J’ai reniflé profondément, comme si j’espérais capter à travers le temps les remugles douceâtres de la mort. Mais nos sens sont atrophiés et mon nez n’a perçu que l’odeur solide du bois vernis.
Je me suis couché.
Je n’ai même pas essayé de lire. Je savais que cela ne servirait à rien et que les petits caractères noirs se mettraient à grouiller comme une fourmilière.
J’ai pensé à Mme Blanchin, cherchant à lui constituer un visage dans mon imagination. Je n’y parvenais pas. Lorsque je lui avais « fabriqué » un menton et une bouche et que je lui « essayais » des yeux, le bas de son visage se disloquait comme un dessin sur une vitre embuée… Elle m’échappait. Elle était un puzzle mystérieux impossible à reconstituer.
J’ai fini par m’endormir d’un sommeil oppressant.
Le lendemain il faisait beau, mais la température s’était considérablement abaissée. Je me suis dit qu’un petit « air de feu » assainirait la maison et je suis descendu à la cave pour allumer la chaudière du chauffage central.

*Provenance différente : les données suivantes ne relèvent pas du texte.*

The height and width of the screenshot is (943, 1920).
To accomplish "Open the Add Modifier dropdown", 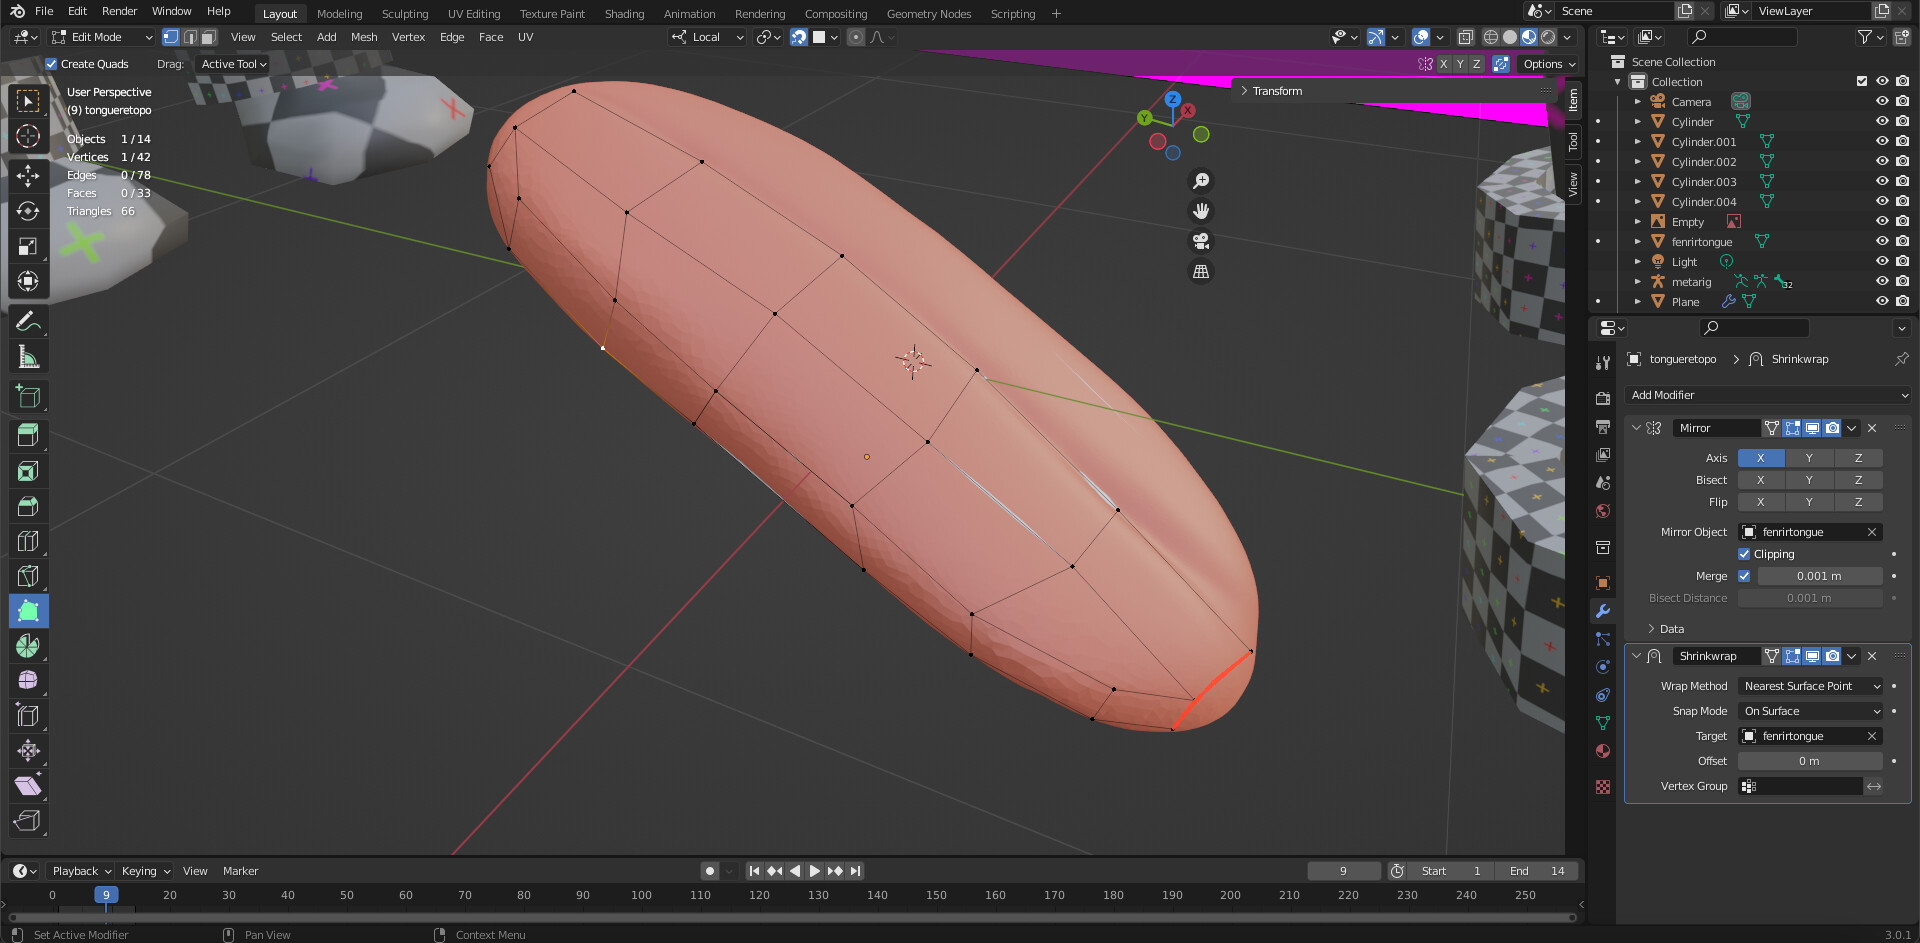I will pos(1767,395).
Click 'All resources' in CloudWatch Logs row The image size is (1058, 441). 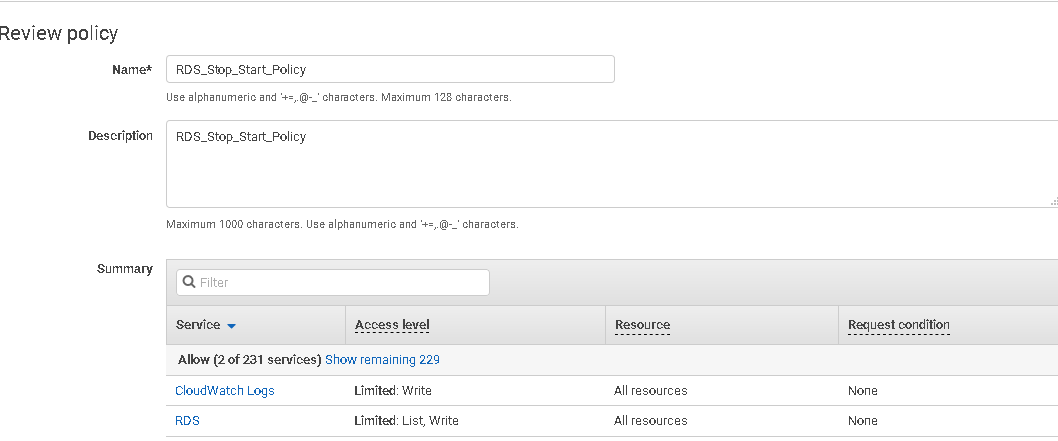pos(650,390)
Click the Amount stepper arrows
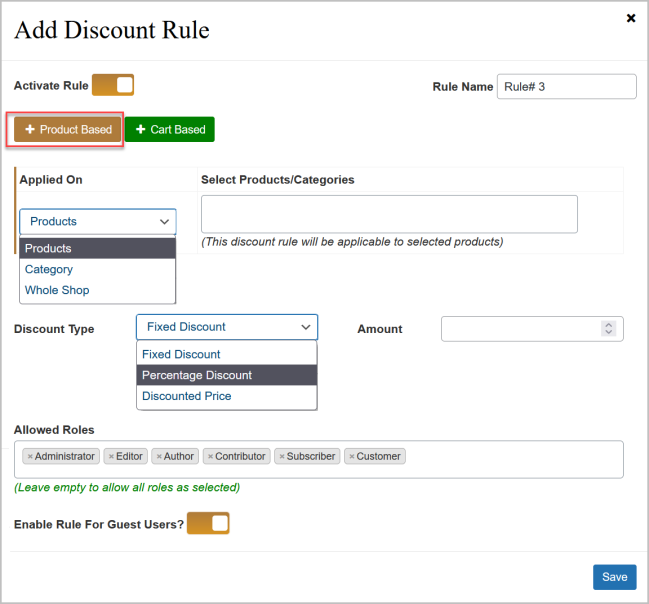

Il y avait du charbon (il figurait du reste dans la vente), un tas de bois et, dans un angle du local, une grande caisse pleine de vieux papiers. J’ai pris quelques journaux que j’ai ébouriffés avant de les fourrer dans la gueule noire de la chaudière. Comme je me livrais à ce travail, une boule de papier mauve est tombée à mes pieds. J’ai vu qu’il s’agissait d’une lettre. Elle était couverte d’une longue écriture pointue, une écriture de femme à n’en pas douter.
Je l’ai défroissée pour la lire. Immédiatement j’ai compris qu’il s’agissait d’une missive adressée par Mme Blanchin à son mari. Elle disait :
Mon cher Charles,
Puisque tu ne me laisses même plus parler, je t’écris. Il faut que tu saches que cette vie ne peut plus durer. Après m’avoir trompée et ridiculisée, voilà que tu me frappes. Cette lettre pour t’exprimer, malgré tout, mon indignation, pour te crier assez ! Je te préviens que si tu ne t’amendes pas, je demanderai le divorce et partirai d’ici sans même te dire
La lettre s’interrompait net, presque au ras du papier. Il n’y avait rien d’écrit au dos… Je me suis dit que la pauvre femme avait dû rédiger la suite sur un second feuillet, mais en y regardant de plus près, j’ai vu qu’on avait coupé le bas de la page.